Interlacing sucks - people should boycott all interlaced modes altogether. This is yet another example of how painful it is to deal with.
Any mode that ends in "i" sucks.
For non-time critical things, 1080i is better than 720p. I have my Xbox 360 hooked up to a small HDTV here, and I set the machine to 1080i because it just looks better because of the higher resolution. And the system will set to 1080i or 720p as appropriate - games tend to go to 720p.
"You know your god is man-made when he hates all the same people you do."

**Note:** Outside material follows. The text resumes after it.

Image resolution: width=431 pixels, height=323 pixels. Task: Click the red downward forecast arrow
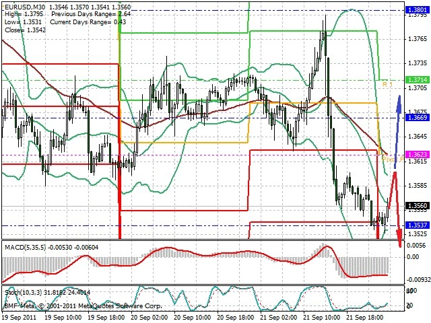click(x=396, y=209)
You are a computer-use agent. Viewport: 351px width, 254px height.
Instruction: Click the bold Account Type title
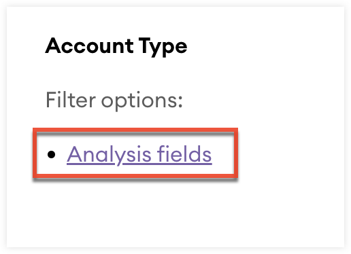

Wow! It's like Apple... in reverse!
...or so I've been told.
Actually, it downscales to 480p on displays that do 480i/p and 1080i, but not 720p.
No, you're mistaken.
Sure, it only shows 540 lines "at a time", but the next 540 lines are not the same 540 lines, but the ones in between the previous 540 lines, making up the full 1080 line display. Your eyes don't work fast enough to see that one is off while the other is on, and the chemicals on the inside of the CRT keep their "glow" long enough to minimize or even eliminate flicker. Non-CRT sets, like dlp/plasma/lcd/d-ila/sxrd work a little differently and showing interlaced footage in a progressive manner can lead to visible "combing" unless the set de-interlaces, but I won't go into that here.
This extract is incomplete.